Logo Questions Linux Laravel Mysql Ubuntu Git Menu
 

R Confusion Matrix sensitivity and specificity labeling

I am using R v3.3.2 and Caret 6.0.71 (i.e. latest versions) to construct a logistic regression classifier. I am using the confusionMatrix function to create stats for judging its performance.

logRegConfMat <- confusionMatrix(logRegPrediction, valData[,"Seen"])
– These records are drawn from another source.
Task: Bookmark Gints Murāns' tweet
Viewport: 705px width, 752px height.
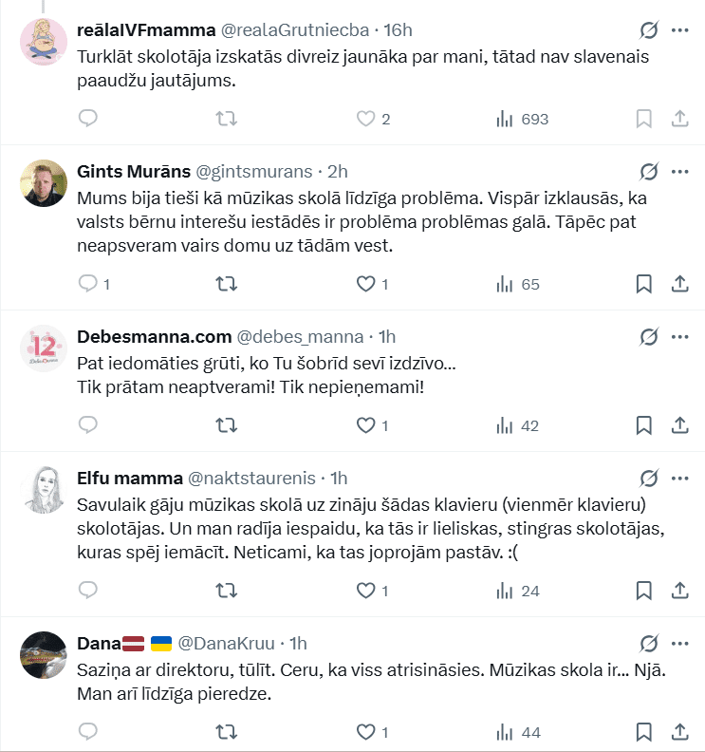Action: coord(642,284)
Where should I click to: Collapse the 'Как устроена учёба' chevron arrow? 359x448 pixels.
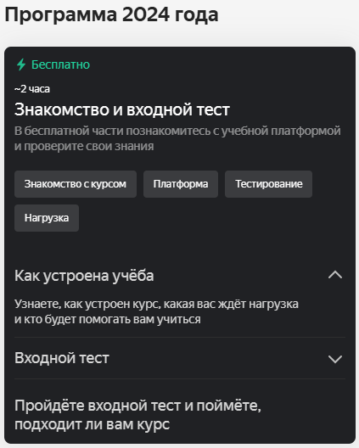click(x=335, y=275)
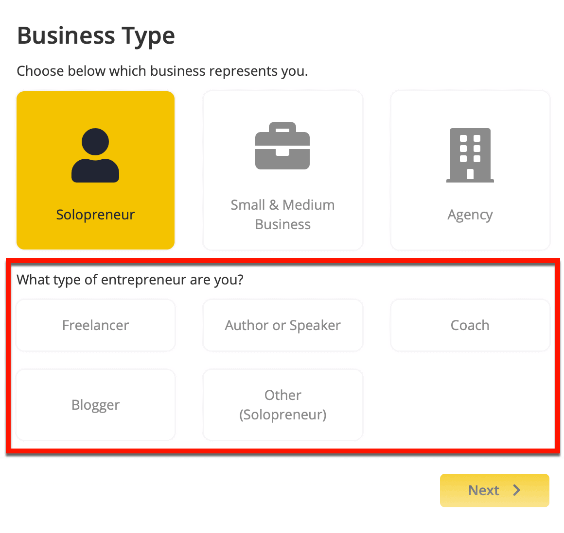This screenshot has height=533, width=564.
Task: Switch selection to Small & Medium Business
Action: tap(282, 170)
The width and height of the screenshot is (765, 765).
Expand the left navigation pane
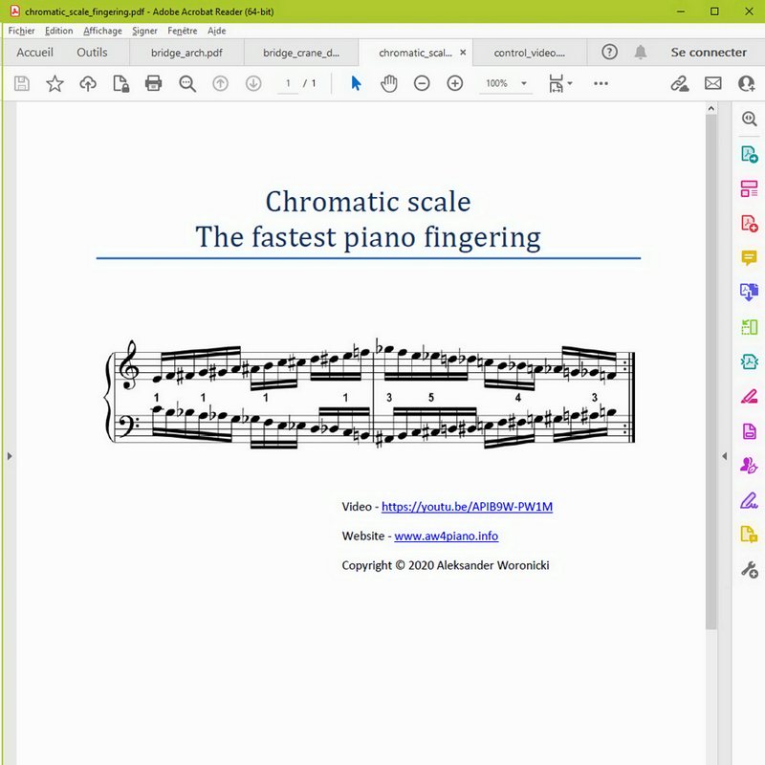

  • Reference 0, Prediction 0 = 30
  • Reference 1, Prediction 0 = 14
  • Reference 0, Prediction 1 = 60
  • Reference 1, Prediction 1 = 164

Accuracy : 0.7239
Sensitivity : 0.3333
Specificity : 0.9213

The target value in my data (Seen) uses 1 for true and 0 for false. I assume the Reference (Ground truth) columns and Predication (Classifier) rows in the confusion matrix follow the same convention. Therefore my results show:

  • True Negatives (TN) 30
  • True Positives (TP) 164
  • False Negatives (FN) 14
  • False Positives (FP) 60

Question: Why is sensitivity given as 0.3333 and specificity given as 0.9213? I would have thought it was the other way round - see below.

I am reluctant to believe that there is bug in the R confusionMatrix function as nothing has been reported and this seems to be a significant error.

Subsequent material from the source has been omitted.